Where they should be different
- Granularity:
- Operators: Need near-real-time, machine- or cell-level KPIs, by job, batch, or short time buckets (e.g., 15 minutes). Focus is on immediate actionability: which constraint, which alarm, which order.
- Managers: Need aggregated KPIs by shift, line, area, product family, or plant. Focus is on trends, constraints across assets, and tradeoffs with cost, delivery, and quality.
- Context and detail:
- Operators: Need clear, simple signals tied to standard work and escalation paths. E.g., “performance below X% for Y minutes” with specific next actions, not full Pareto breakdowns of the last quarter.
- Managers: Need drill-down across lines, products, and time, plus integration with labor, maintenance, and quality data. This often requires BI tools or MES analytics, not just HMI dashboards.
- Time horizon:
- Operators: Primarily care about the current and just-finished shift, plus a short look-back for handovers.
- Managers: Care about weekly, monthly, and quarterly trends, variance against budget, and capability across assets and suppliers.
- Volume of metrics:
- Operators: A small, curated set of KPIs with clear thresholds. Too many on-screen metrics reduce focus and increase error risk.
- Managers: A broader KPI set for capacity, cost, quality, and delivery, provided it is governed and validated. They should still prioritize a concise primary dashboard.
Dependencies and constraints in real plants
What you can reasonably expose to each role depends heavily on your current systems and data quality.
- Data quality & integration: In brownfield environments with multiple MES/SCADA/ERP instances, it may be unsafe to expose highly granular real-time KPIs to operators if feeds are unreliable or not validated. In that case, start with a smaller, validated subset and expand carefully.
- Validation and change control: In regulated plants, any KPI used for operational decisions that could impact quality, safety, or compliance needs documented calculation logic, test evidence, and change control. Operator-facing KPIs often have more direct influence on product realization, so changes to those displays may carry higher validation burden.

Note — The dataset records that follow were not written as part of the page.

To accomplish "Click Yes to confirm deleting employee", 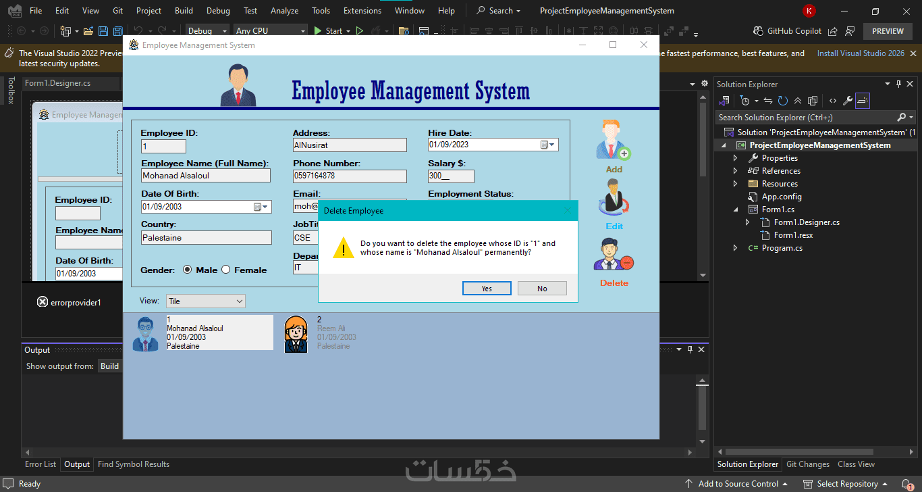I will pyautogui.click(x=487, y=289).

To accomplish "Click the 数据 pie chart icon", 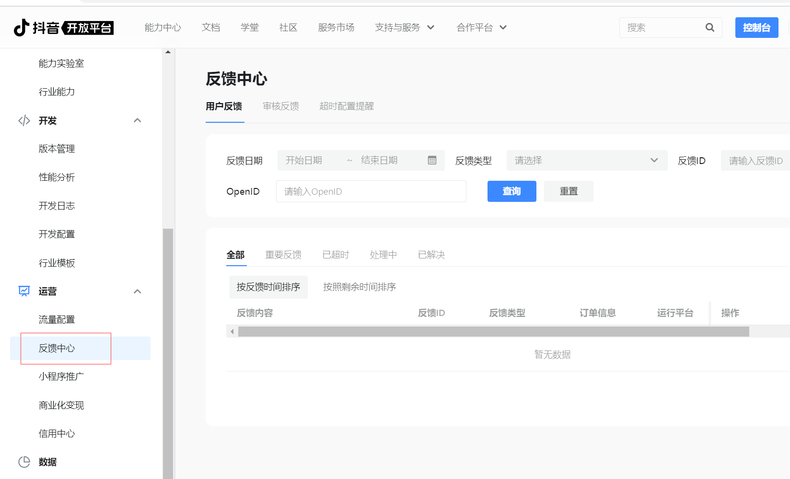I will click(24, 462).
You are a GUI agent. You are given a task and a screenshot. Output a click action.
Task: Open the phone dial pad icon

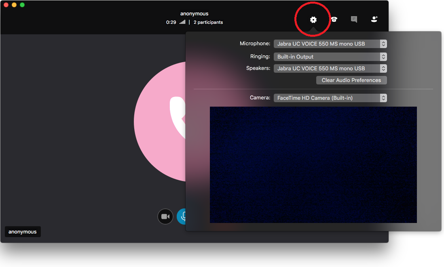click(334, 19)
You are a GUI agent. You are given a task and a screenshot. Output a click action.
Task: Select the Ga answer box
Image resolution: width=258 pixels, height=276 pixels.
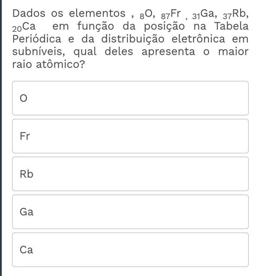pyautogui.click(x=130, y=212)
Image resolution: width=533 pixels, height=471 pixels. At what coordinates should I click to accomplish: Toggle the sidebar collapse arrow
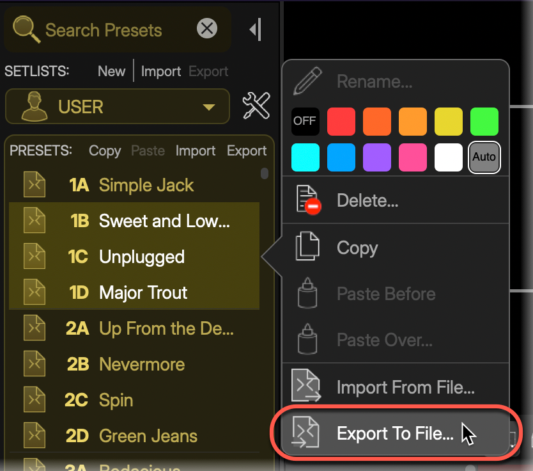point(255,29)
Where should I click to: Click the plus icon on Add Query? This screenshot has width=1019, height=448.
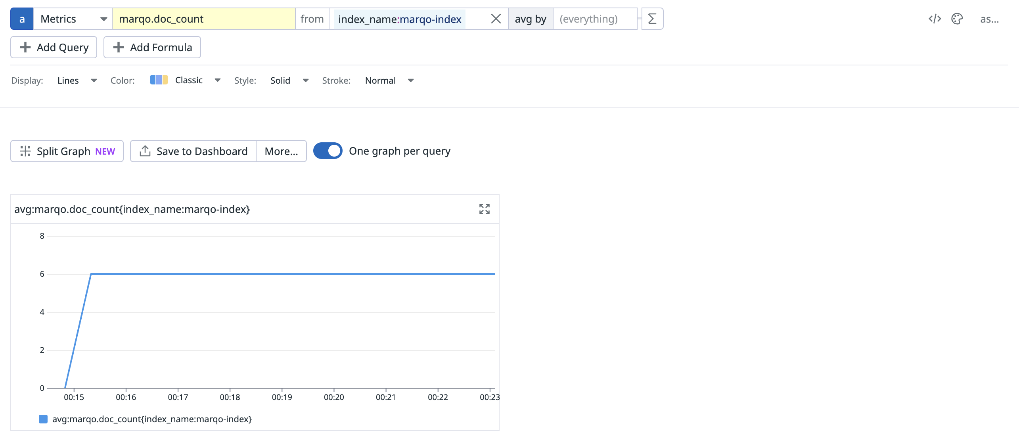pos(25,47)
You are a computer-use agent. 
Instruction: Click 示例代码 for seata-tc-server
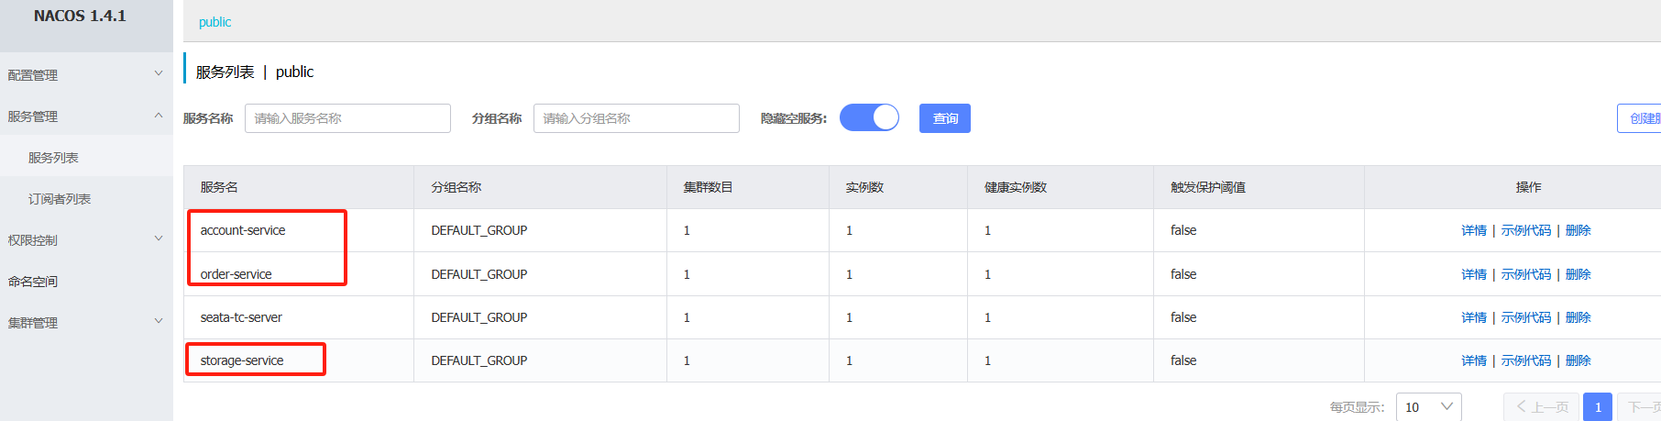click(1525, 317)
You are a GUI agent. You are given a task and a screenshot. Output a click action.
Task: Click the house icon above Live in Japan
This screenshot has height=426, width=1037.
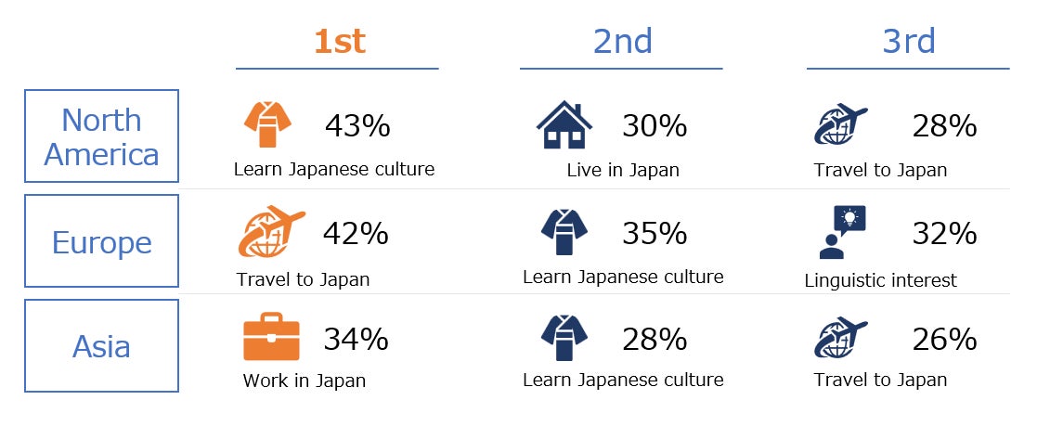point(564,125)
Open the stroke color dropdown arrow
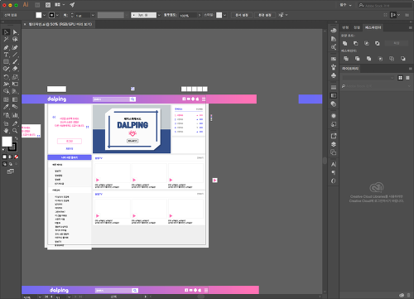This screenshot has width=414, height=299. click(57, 15)
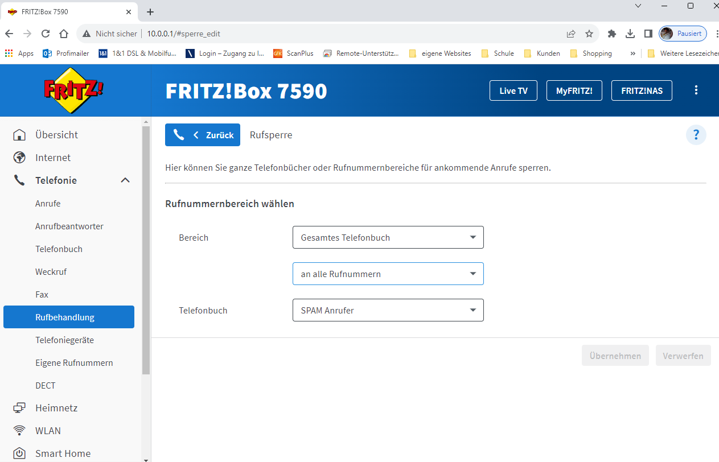
Task: Open the Bereich dropdown Gesamtes Telefonbuch
Action: pos(388,238)
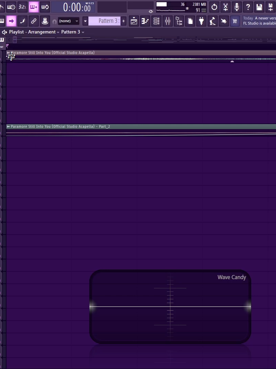The width and height of the screenshot is (276, 369).
Task: Click the Pattern 3 name in the pattern selector
Action: point(107,21)
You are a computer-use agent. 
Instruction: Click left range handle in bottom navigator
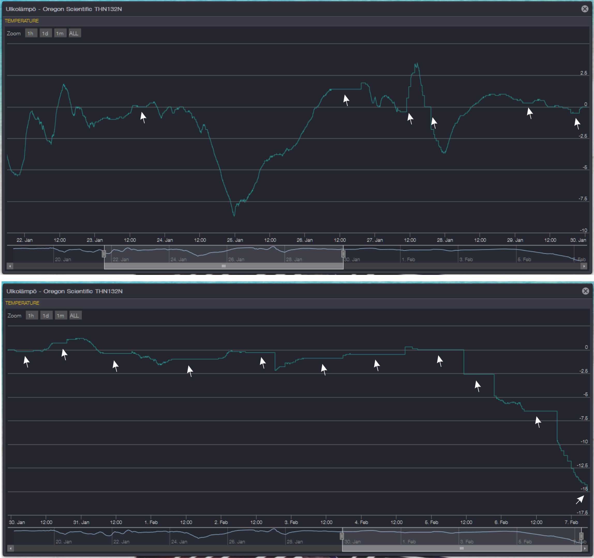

- System coexistence: You may have multiple KPI pipelines: local dashboards on HMIs, an MES reporting module, and a corporate BI layer. For consistency, either:
- Drive both operator and manager views from a common, validated KPI service or data layer, or
- Document and control any known differences, and avoid using unaligned metrics for formal reviews or investigations.
- Legacy constraints: Many legacy HMIs cannot easily show richer ISO 22400 views without significant requalification and downtime. In these cases, it is common to keep operator views simple and stable, while managers see more evolved ISO 22400-aligned dashboards in separate tools. What matters is documented mapping between the two.
Risks of identical views for all roles
- Cognitive overload at the line: If operators see the same multi-page dashboards built for management reviews, they may struggle to identify what needs action now, which undermines standard work.
- Conflicting incentives: Manager-level KPIs often emphasize throughput and cost. If the same KPIs drive operator behavior without proper guardrails, you can get local optimization at the expense of quality or change adherence.
- Misinterpretation and blame: Highly aggregated KPIs (e.g., monthly OEE by plant) are not actionable for an operator. Showing them without context can increase frustration and blame without offering a way to improve.
Practical design approach
- Agree on the canonical ISO 22400 KPIs and formulas at the enterprise or plant level, and document them under change control.
- Map KPIs to decisions by role: For each role (operator, team lead, area manager, plant manager), specify which KPIs they use, what decisions they make with them, and within what time horizon.
- Start from operator use cases: Define a minimal, stable set of KPIs that directly supports standard work, escalation, and defect prevention. Validate these displays thoroughly.
- Layer management views on top: Build aggregate and trend views over the same KPI definitions. Integrate data from ERP, QMS, and maintenance systems carefully, and document any additional calculations.
- Control and version KPI changes: Treat KPI definitions, thresholds, and dashboards as configuration items. Changes should go through impact analysis, including effects on training, work instructions, and historical comparability.
In summary, operators and managers should use a shared, ISO 22400-aligned KPI foundation, but with role-specific, validated views. Identical dashboards for all roles are usually a sign of immature design and create risk in regulated, long-lifecycle environments.